**Record set**:
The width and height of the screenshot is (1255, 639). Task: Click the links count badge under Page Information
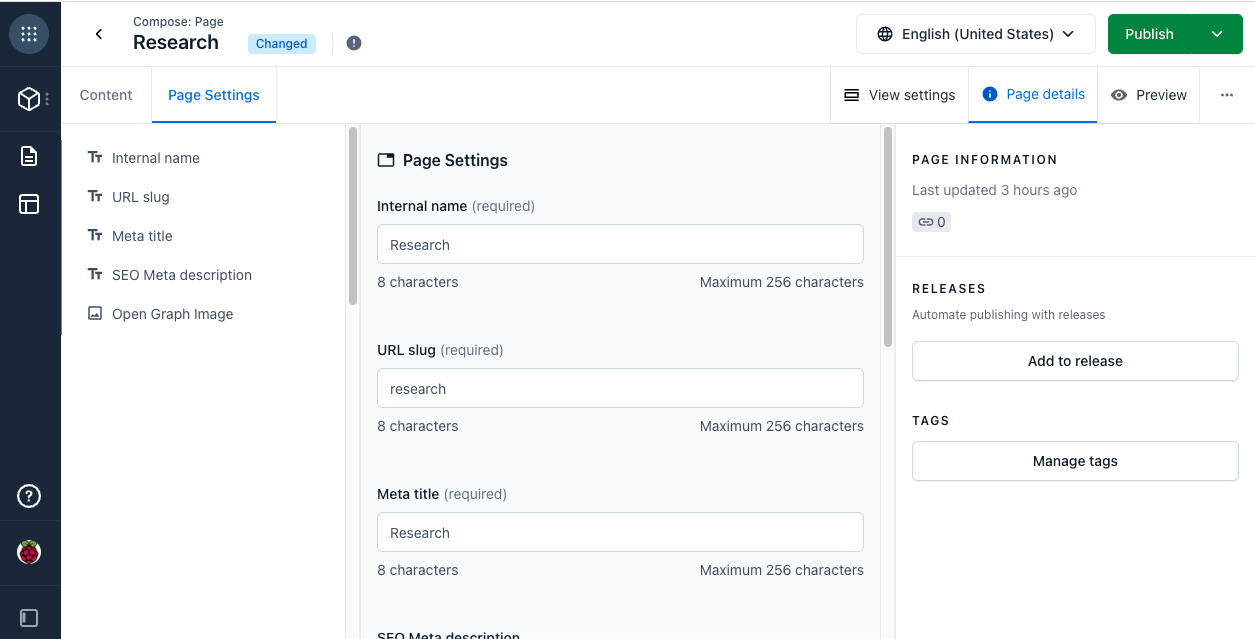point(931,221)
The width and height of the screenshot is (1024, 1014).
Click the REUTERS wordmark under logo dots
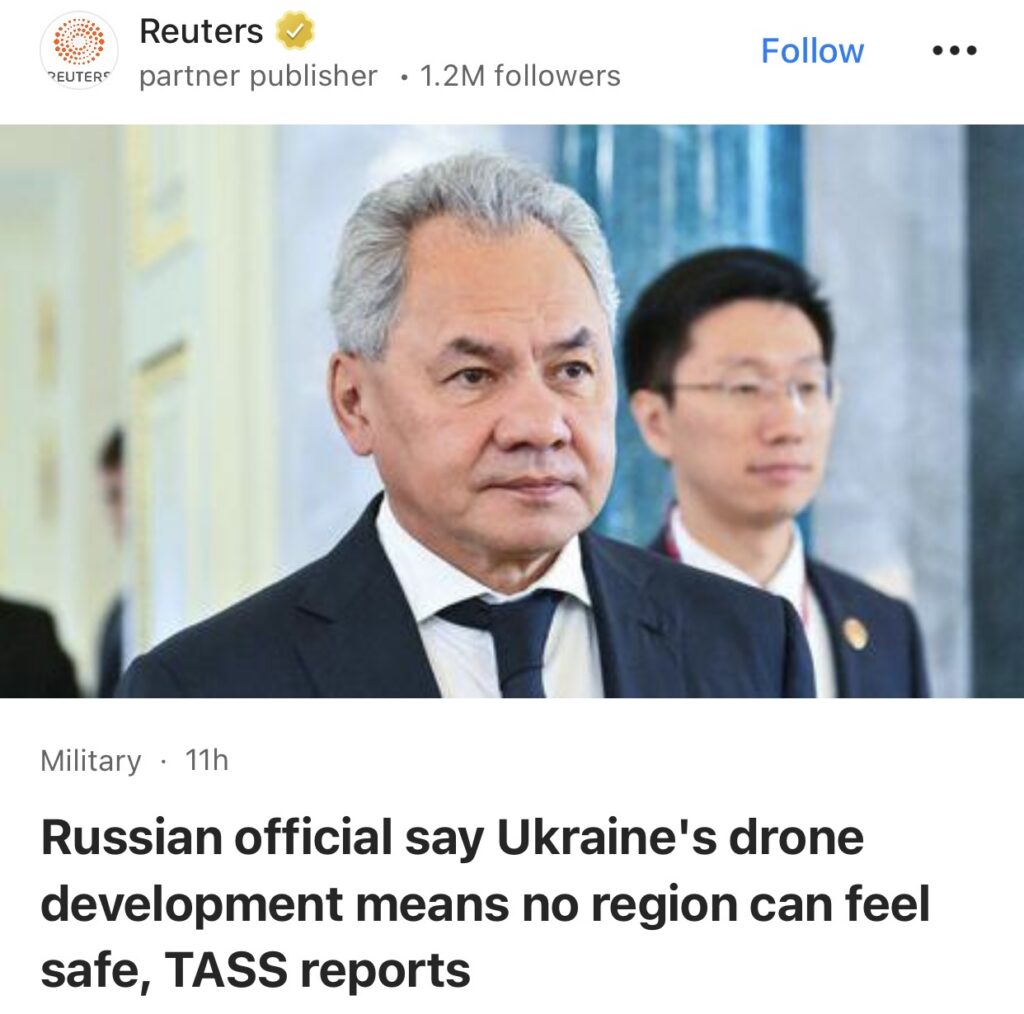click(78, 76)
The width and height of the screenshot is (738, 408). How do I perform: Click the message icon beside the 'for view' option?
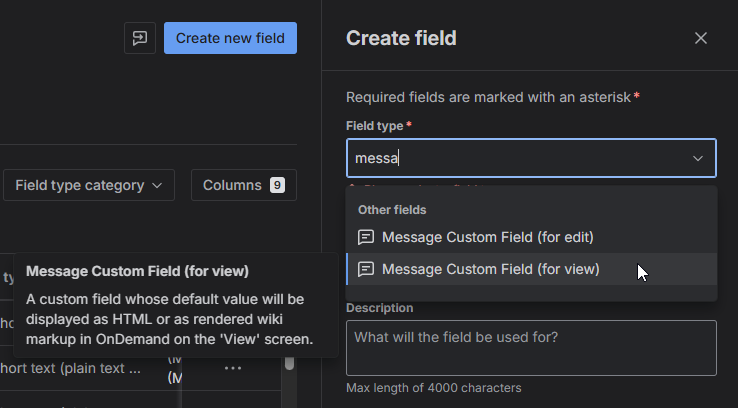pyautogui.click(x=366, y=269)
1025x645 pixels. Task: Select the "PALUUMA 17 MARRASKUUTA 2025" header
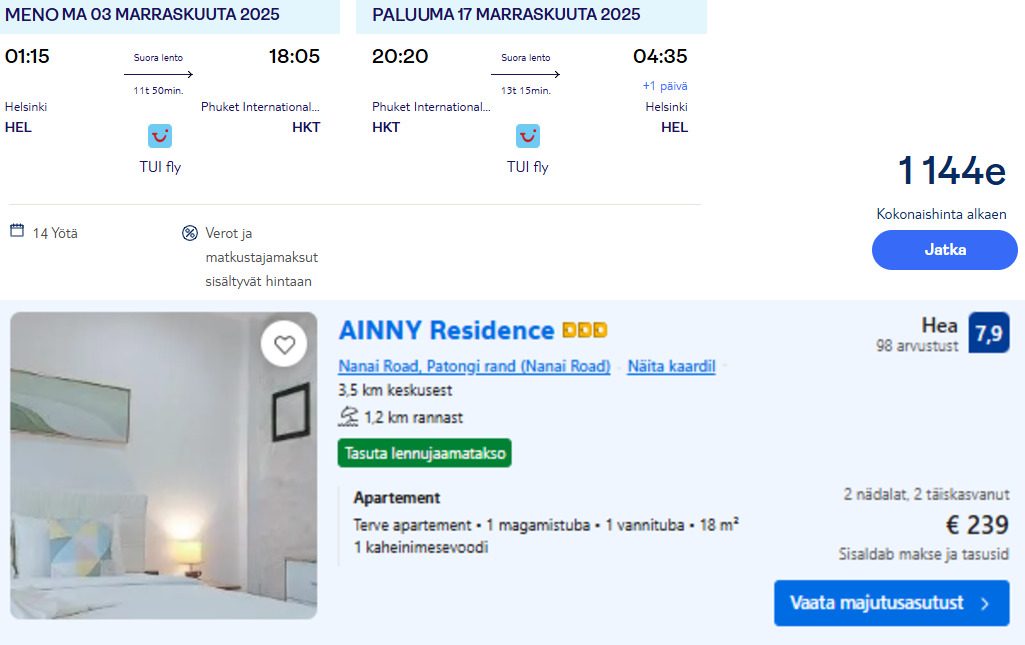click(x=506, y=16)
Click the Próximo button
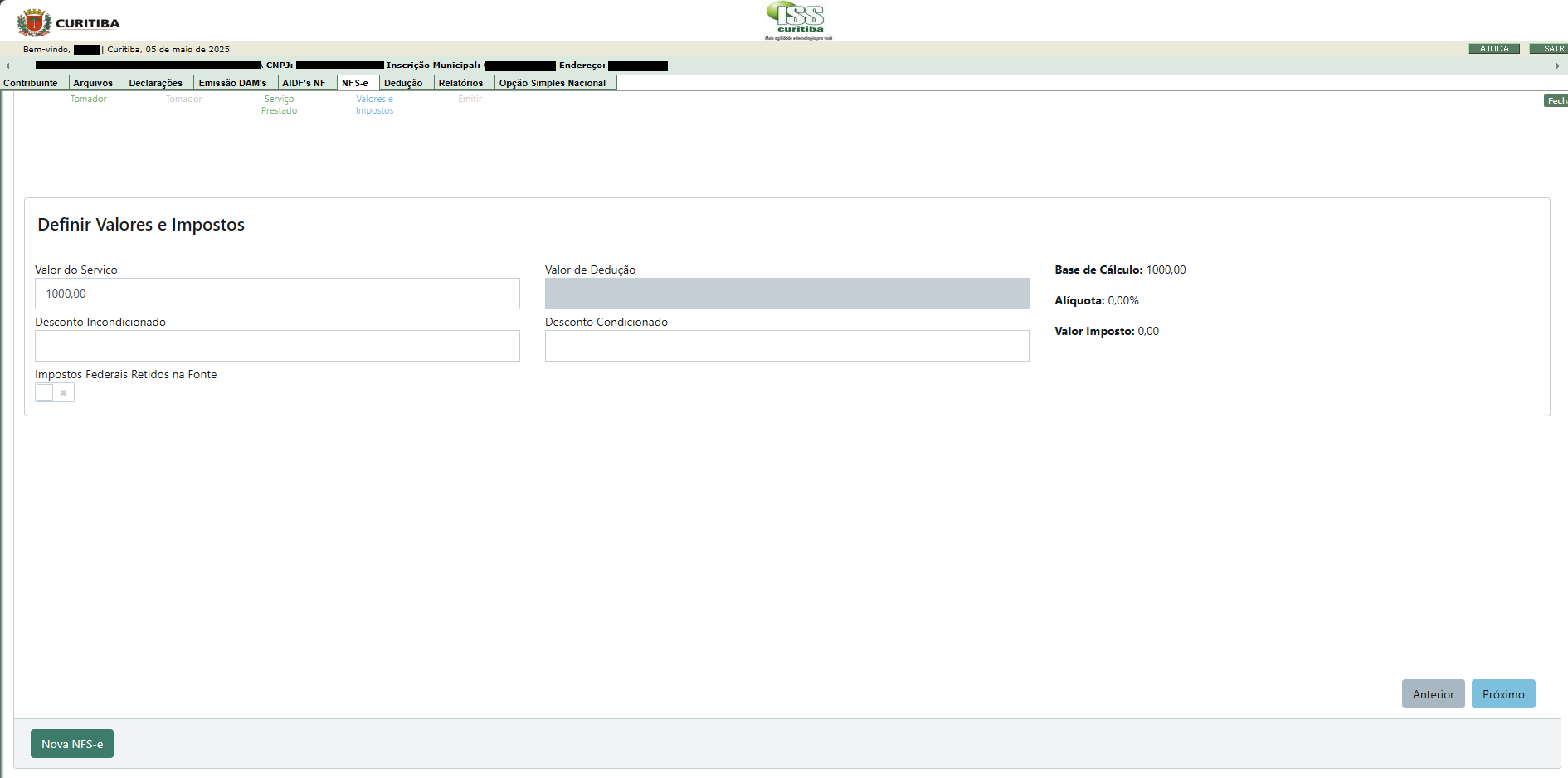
==
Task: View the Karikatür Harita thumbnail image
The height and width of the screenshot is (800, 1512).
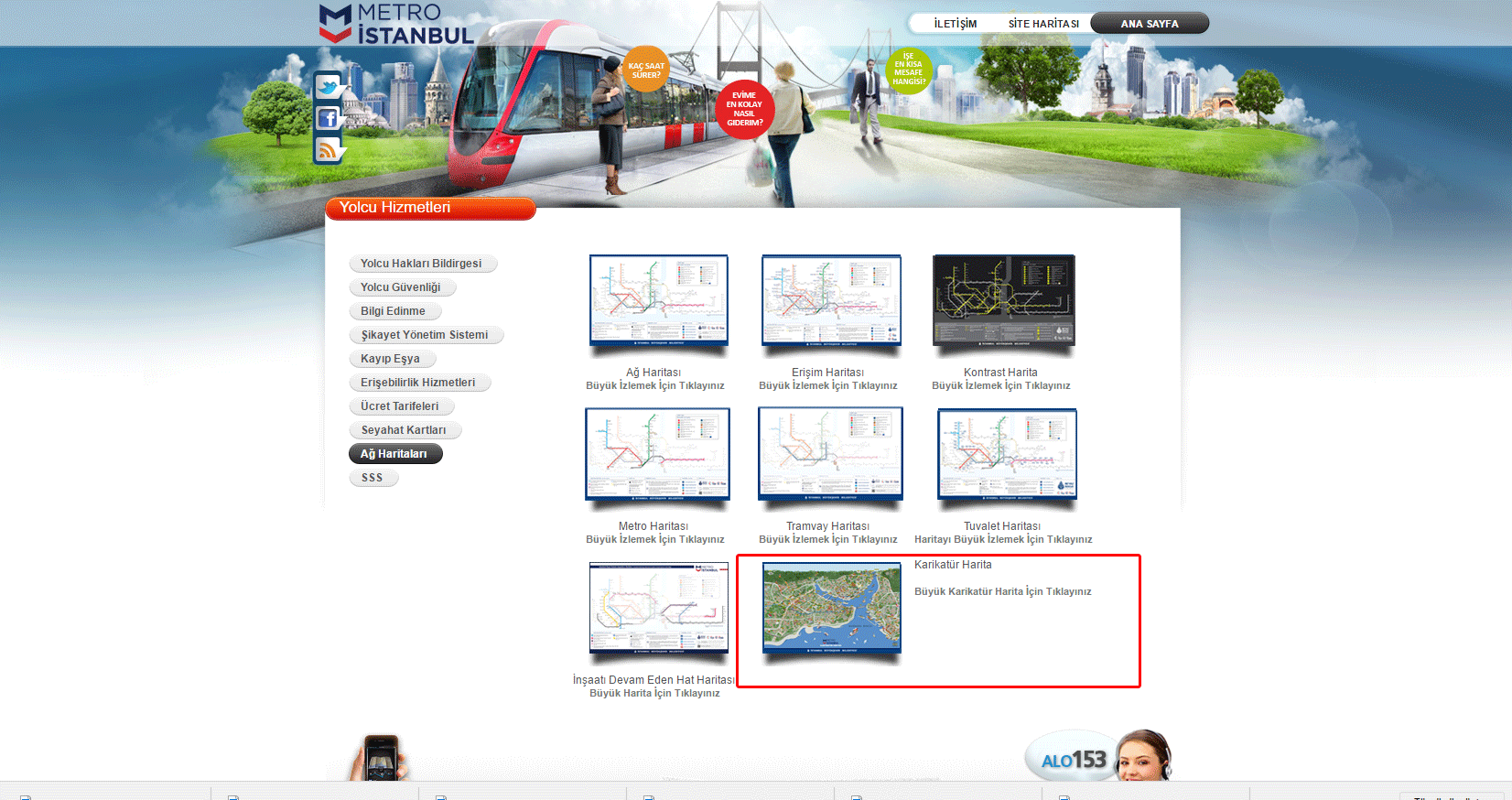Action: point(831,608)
==
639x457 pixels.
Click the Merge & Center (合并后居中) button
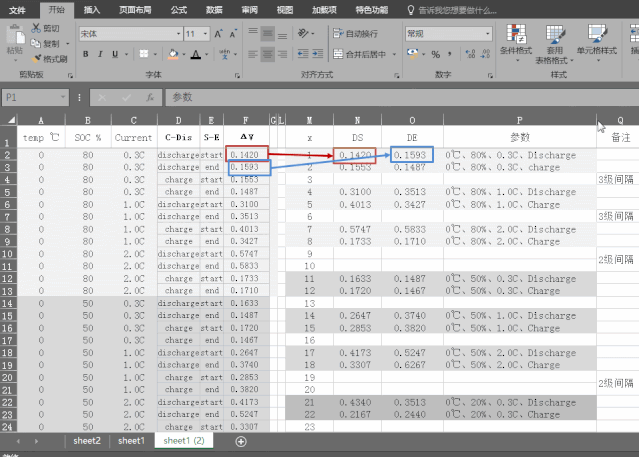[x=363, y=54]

**What the exercise asks**:
Pictures in the material above should be skipped; print exactly the lines from the one with "The width and height of the screenshot is (1024, 1014)." through the one with "Click the Próximo button".

**Answer box**:
The width and height of the screenshot is (1024, 1014).
Click the REUTERS wordmark under logo dots
click(78, 76)
The width and height of the screenshot is (738, 408). How do I perform: Click the message icon beside the 'for view' option?
pyautogui.click(x=366, y=269)
1025x645 pixels. Task: Select the "PALUUMA 17 MARRASKUUTA 2025" header
click(x=506, y=16)
Click the Próximo button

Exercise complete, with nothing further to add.